You Don't Have a Campaign Problem. You Have a System Problem.
Stop measuring campaigns. Start measuring the engine.

You probably didn't realize you were doing this, but somewhere along the way your organization started treating demand generation like a series of disconnected pushes instead of a continuous system. One quarter you run a webinar campaign. Next quarter it's a cold email and ABM combo. The quarter after that you're back to a big content play. Each one was well-intentioned, reasonably funded, and delivered some results. But none of them produced pipeline at the same rate. None of them ever got repeated exactly the same way.
The difference between a campaign and a demand gen engine is the difference between a sprint and a sport. A campaign is a tactic with a timeline. An engine is a system with inputs, a process, feedback loops, and a measurable output. Campaigns are fragile. Engines scale. Campaigns depend on personalities. Engines depend on process.

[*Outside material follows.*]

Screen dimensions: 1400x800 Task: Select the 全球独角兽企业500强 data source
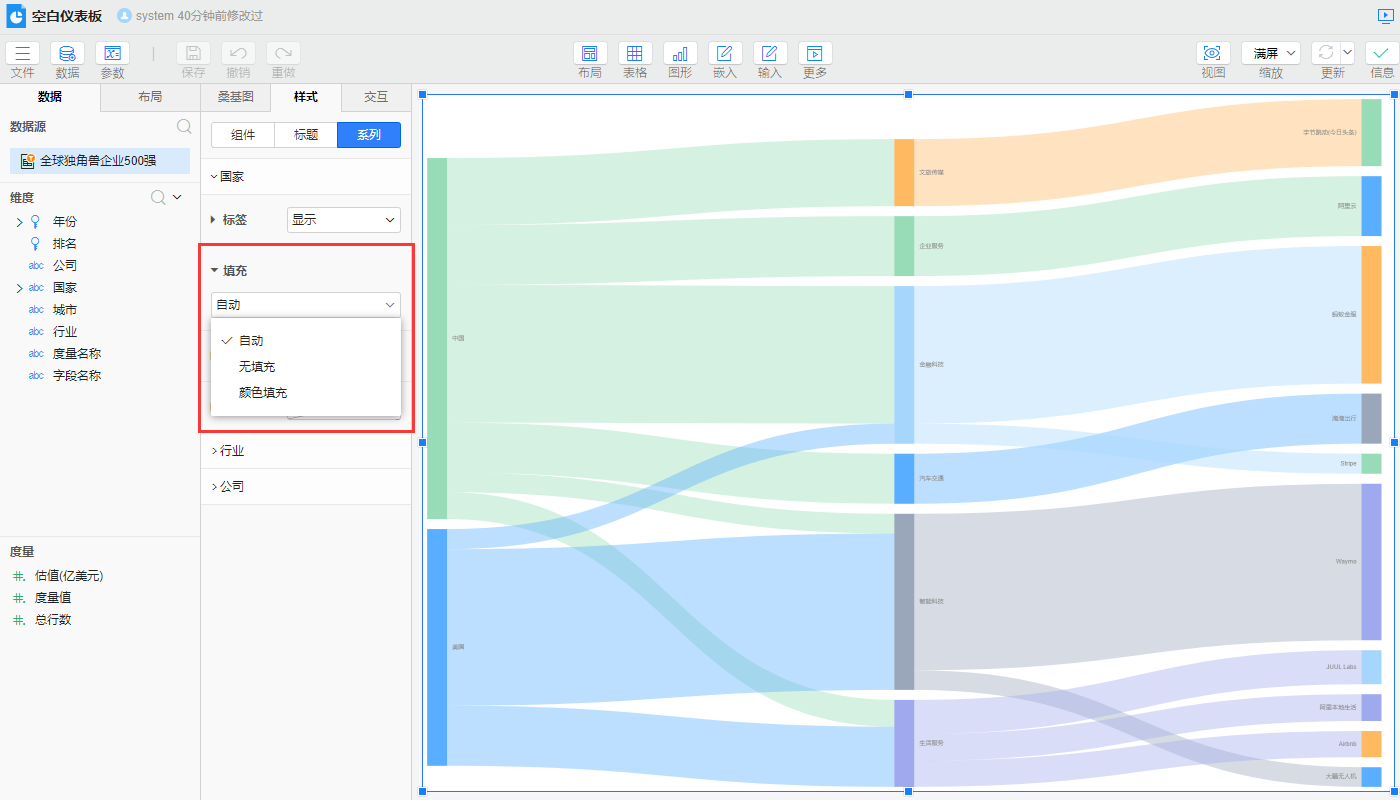98,160
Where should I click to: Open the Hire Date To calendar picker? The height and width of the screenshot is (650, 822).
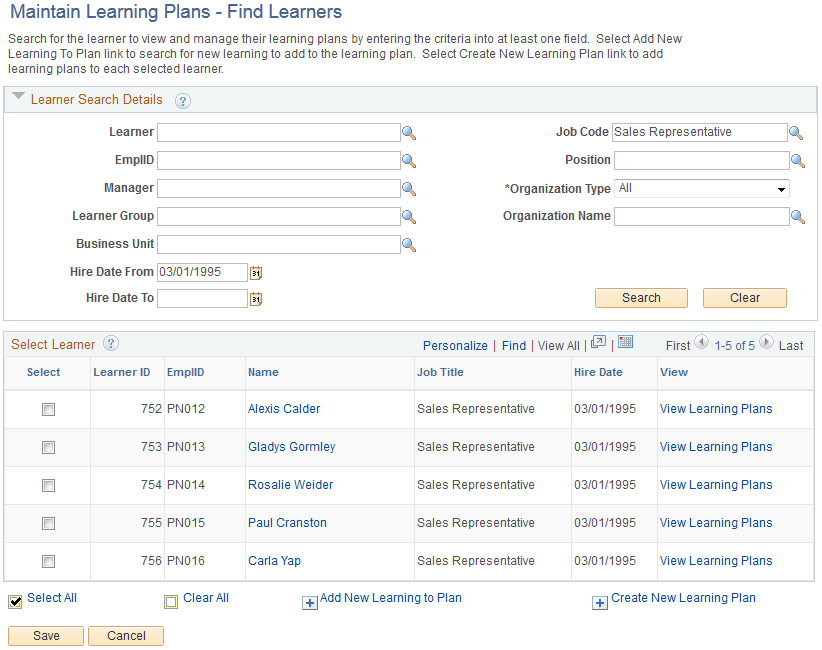(256, 298)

Korstiaan Hardman from SAP built something called the STEAM framework when he restructured his demand function: Scope, Targeting, Engagement, Activation, Measurement. He wasn't naming steps in a campaign. He was defining the five layers of a pipeline engine that could orchestrate across product lines, sources of demand, and teams. And critically, he created a demand manager role whose job was to act as custodian of that pipeline across the entire organization. Not owner of campaigns. Custodian of the engine.
Start with an audit. Look at your current stack. Where are the gaps in orchestration, not the gaps in tools? Can your paid team see what your sales team is doing with the same prospects? Can content iterate on content that actually moves needle without waiting four months for the next all-hands? Can sales trigger demand gen interventions, or do they just hope demand gen guesses right? Those gaps are the ones that matter. Spend two hours with your ops person mapping where the broken handoffs are.
A well-orchestrated demand gen function looks a certain way from the outside. You see consistent pipeline, quarter to quarter. You see sales actually using the leads they receive instead of ignoring them for two weeks. You see content production that aligns with what's actually converting. You see lead quality trending up, not cycling between good and terrible based on which team got the budget that quarter. That's not better execution. That's better orchestration.
The budget conversation gets easier once you stop asking your CFO to fund campaigns and start asking them to fund infrastructure. "We need $150K to run a webinar" is a variable cost conversation. "We need $150K to build the system that will consistently generate $2M in pipeline" is an infrastructure conversation. One is an expense. The other is an engine.
Your next campaign won't save you. Your system will.
Scott.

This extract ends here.